SOURCE MATERIAL:
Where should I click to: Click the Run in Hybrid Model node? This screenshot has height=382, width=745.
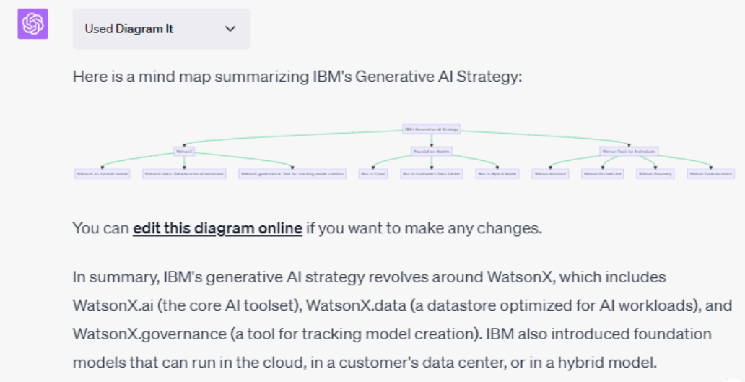(497, 174)
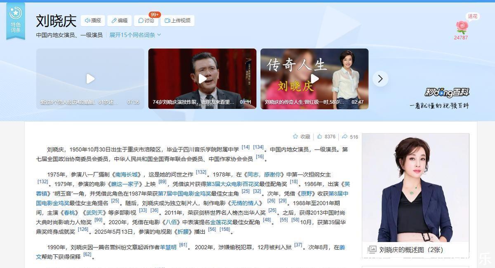The image size is (495, 268).
Task: Send a flower via the rose icon
Action: (461, 28)
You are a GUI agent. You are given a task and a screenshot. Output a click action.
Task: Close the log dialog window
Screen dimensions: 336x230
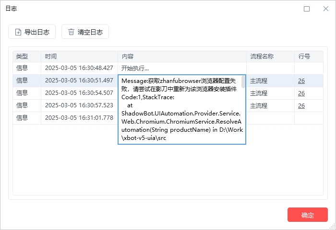(x=326, y=9)
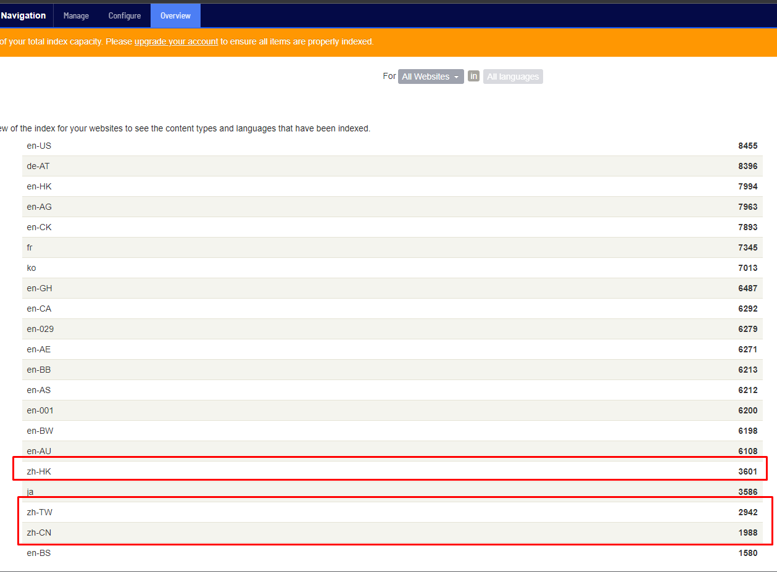The height and width of the screenshot is (572, 777).
Task: Open the Manage tab
Action: (x=76, y=15)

TASK STATEMENT: When you restate the listing, keep every word as it is and drop the pictures.

ANSWER TO THIS TASK:
Where should I click to: Click the Run in Hybrid Model node? This screenshot has height=382, width=745.
(497, 174)
The image size is (495, 268).
Task: Send a flower via the rose icon
Action: (461, 28)
You are a GUI agent. You are given a task and a screenshot. Output a click action.
Task: Close the log dialog window
Screen dimensions: 336x230
(x=326, y=9)
The height and width of the screenshot is (572, 777).
Task: Open the Manage tab
Action: (x=76, y=15)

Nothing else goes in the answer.